How AB 1315 Addresses an Unmet Need
Why AB 1315? Because this legislation marks a necessary and decisive step toward shifting the paradigm of mental health delivery in California. It comes with a written pledge from private industry to raise funds for the public/private partnership the bill creates, and has the support of more than two dozen organizations that are leaders in the field, as well as influential players in the technology and research communities.
What does it do? The bill, authored by Assemblymember Kevin Mullin, D-South San Francisco, would generate new private sector contributions to expand services for early detection and intervention in mental illness. The account created with these funds, known as EPI-Plus, would increase funding available to counties for creation and expansion of evidence-based programs that have proven successful at stemming psychosis-related disorders such as schizophrenia, bipolar disorder and depression before they become disabling.
Why is that needed? The research is clear that early intervention in serious mental illness with intensive, comprehensive services can arrest the disease before it becomes disabling. Model programs in operation in California, New York, Oregon and multiple other states and nations have shown dramatic benefits when young people receive treatment in the early stages of illness, often resulting in rapid remission of symptoms. But fewer than half of California counties offer such services because of limitations in funding and training capacity. And the 24 counties that do offer such services can’t support programs large enough to meet local demand.
Can’t we meet this need with MHSA dollars? No. By statute, the bulk of MHSA funding – 80 percent — goes toward care for people whose mental illness is already full-blown, often leaving them homeless, incarcerated, or hospitalized. Rather than redirecting existing resources, AB 1315 (Mullin) adds new money to the equation, largely drawn from the private sector, to expand statewide capacity for prevention and early intervention.
Does this duplicate existing state and county efforts? No. It expands those efforts. Nor does it require counties to redirect funds from other priorities. Counties would have the opportunity to apply for a grant that doubles their investment in prevention and early intervention. We’ve amended the bill to clarify that it in no way requires redirection of existing federal grants.

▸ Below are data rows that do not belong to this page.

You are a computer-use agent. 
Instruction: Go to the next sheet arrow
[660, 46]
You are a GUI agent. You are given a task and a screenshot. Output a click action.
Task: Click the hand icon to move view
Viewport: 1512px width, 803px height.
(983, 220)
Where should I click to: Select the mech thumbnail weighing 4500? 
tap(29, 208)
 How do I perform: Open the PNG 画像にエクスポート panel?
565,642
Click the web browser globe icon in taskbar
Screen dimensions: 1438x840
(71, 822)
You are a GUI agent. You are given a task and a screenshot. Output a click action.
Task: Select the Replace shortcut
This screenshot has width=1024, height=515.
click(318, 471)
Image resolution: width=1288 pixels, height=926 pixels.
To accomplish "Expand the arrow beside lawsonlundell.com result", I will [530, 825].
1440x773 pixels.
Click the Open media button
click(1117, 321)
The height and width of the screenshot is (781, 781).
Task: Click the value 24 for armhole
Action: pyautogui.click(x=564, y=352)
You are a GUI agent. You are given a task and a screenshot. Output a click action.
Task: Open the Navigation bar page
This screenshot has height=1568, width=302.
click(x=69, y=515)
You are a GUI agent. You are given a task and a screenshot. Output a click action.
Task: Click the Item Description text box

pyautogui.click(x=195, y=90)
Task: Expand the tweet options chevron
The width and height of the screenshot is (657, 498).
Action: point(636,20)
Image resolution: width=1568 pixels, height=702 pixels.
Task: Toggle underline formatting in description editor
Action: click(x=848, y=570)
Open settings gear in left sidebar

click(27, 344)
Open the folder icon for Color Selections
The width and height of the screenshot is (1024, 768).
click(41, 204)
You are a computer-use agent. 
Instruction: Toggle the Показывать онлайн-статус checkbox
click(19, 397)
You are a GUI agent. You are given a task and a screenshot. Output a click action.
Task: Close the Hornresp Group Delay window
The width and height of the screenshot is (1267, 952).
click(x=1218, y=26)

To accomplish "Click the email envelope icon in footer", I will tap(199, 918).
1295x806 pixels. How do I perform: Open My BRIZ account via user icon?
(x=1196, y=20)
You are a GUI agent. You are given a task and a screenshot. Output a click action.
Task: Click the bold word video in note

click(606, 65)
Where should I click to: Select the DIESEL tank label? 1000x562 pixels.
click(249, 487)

How will this shift the paradigm of care? Counties currently straddle a difficult chasm: The need for crisis services for people suffering from mental illness is great and undeniable. But we’ll never get ahead of the problem unless we move our treatment model from Stage 4 crisis care to early prevention and intervention. This bill provides incentive for California to move toward a collaborative, statewide strategy that emphasizes early intervention and incorporates counties large and small. In addition, it creates an historic opportunity for the private sector to join forces with the state and counties in the battle to transform the mental health treatment model, ensuring diseases of the brain are treated with the same urgency and sweep as diseases of the body.